(SELECTED TEXT Opens)
Brooklyn artist Spencer Finch’s largest artwork of his career will be revealed when the new Johns Hopkins Hospital complex in Baltimore, MD opens next month. The new facility, visible from miles away, is enveloped by Finch’s colorful 250,000 square foot curtain of glass and steel, and the entire project was an enormous collaboration between 70 artists, architects and a curator.
The 1.5 million square foot building will be a leading model of how medical care can be enhanced by colorful art and design. Finch’s work is what first greets visitors. Each aluminum panel within this massive curtain features two layers of glass through which Finch’s colorful alphabet gleams. The palette of 26 shades of colors, inspired by Claude Monet’s Impressionist landscape paintings, is meant to remind visitors of water’s calming features. Contrast is also a defining feature, with the Charlotte R. Bloomberg Children’s Center wrapped in blue. The nearby Sheik Zayed Tower, for adult medical care, will shine in hues of green.
The result is a facade that captures natural light from the sky and allows the buildings to blend in with the local urban environment. Finch spent months testing a wide range of colors for the buildings’ exterior to find the palette that would best fit in with Baltimore’s daytime sky. He then worked with Perkins + Will, the buildings’ lead architect, to find the best way to execute his vision while constructing the panels to stand up to elements including sun, wind and rain.
For Finch, the finished facade is not just an exterior to protect the building – it integrates art and design into the building’s functionality. During the day, medical care professionals and their employees will feel warmth from generous amounts of natural light. At night they will feel comfort from effects similar to a glowing lantern and even a snow globe. The building’s canopy sets the tone for the rest of the hospital. Inside, massive sculptures, work inspired by children’s books and modern furniture will lend an air of healing, all continuing the message Finch sends with his vibrant and protective exterior.
(SELECTED TEXT Closes)
EXERCISE =
Return the part of the article about Spencer Finch's hospital facade from "The result is" to "wind and rain.", word for word. The material after the article isn't needed for this work.
(GIVEN INFORMATION Opens)
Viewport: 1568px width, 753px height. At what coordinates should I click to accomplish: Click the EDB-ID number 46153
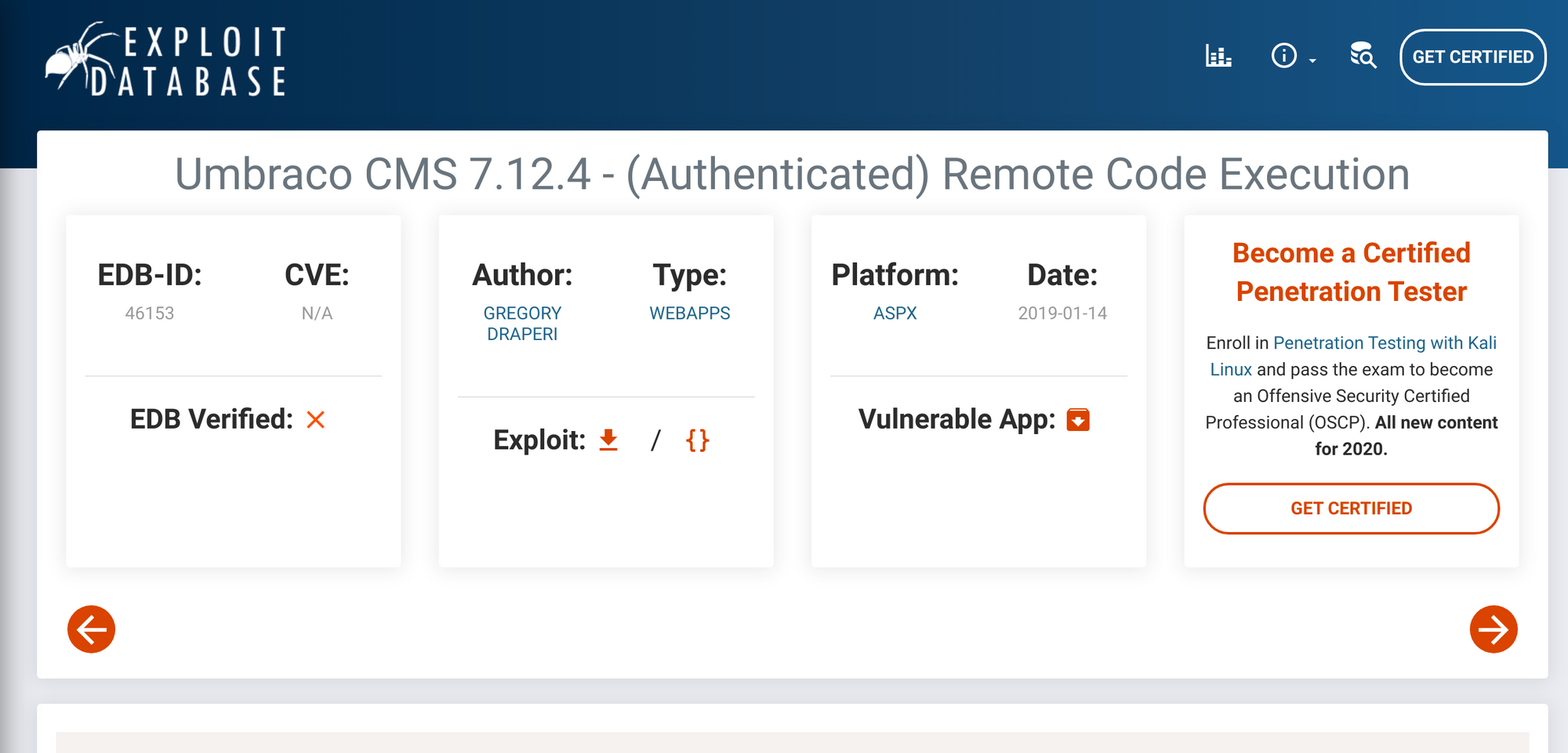click(x=149, y=313)
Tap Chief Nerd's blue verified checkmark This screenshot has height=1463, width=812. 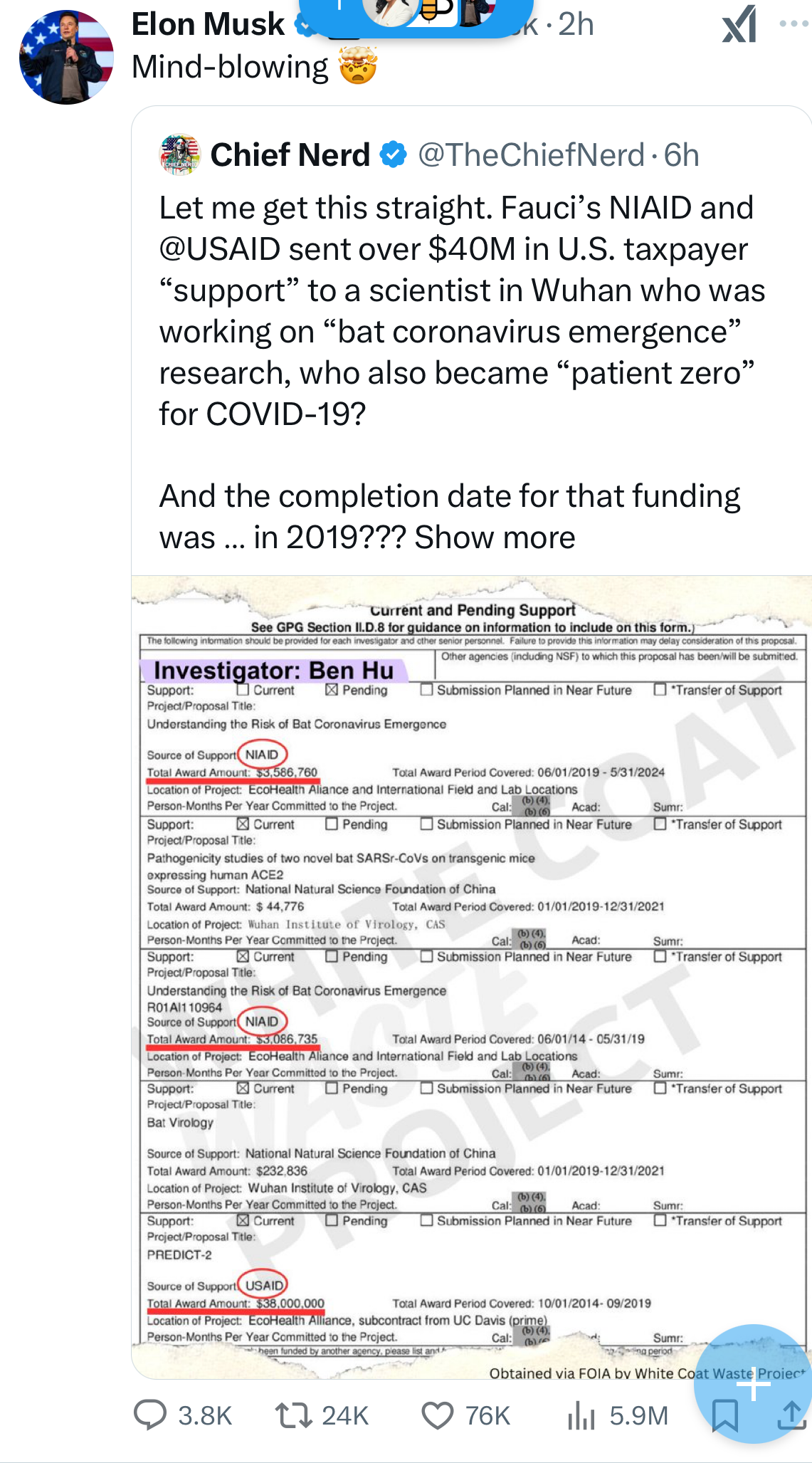(x=393, y=154)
(GIVEN INFORMATION Closes)
RESPONSE =
The result is a facade that captures natural light from the sky and allows the buildings to blend in with the local urban environment. Finch spent months testing a wide range of colors for the buildings’ exterior to find the palette that would best fit in with Baltimore’s daytime sky. He then worked with Perkins + Will, the buildings’ lead architect, to find the best way to execute his vision while constructing the panels to stand up to elements including sun, wind and rain.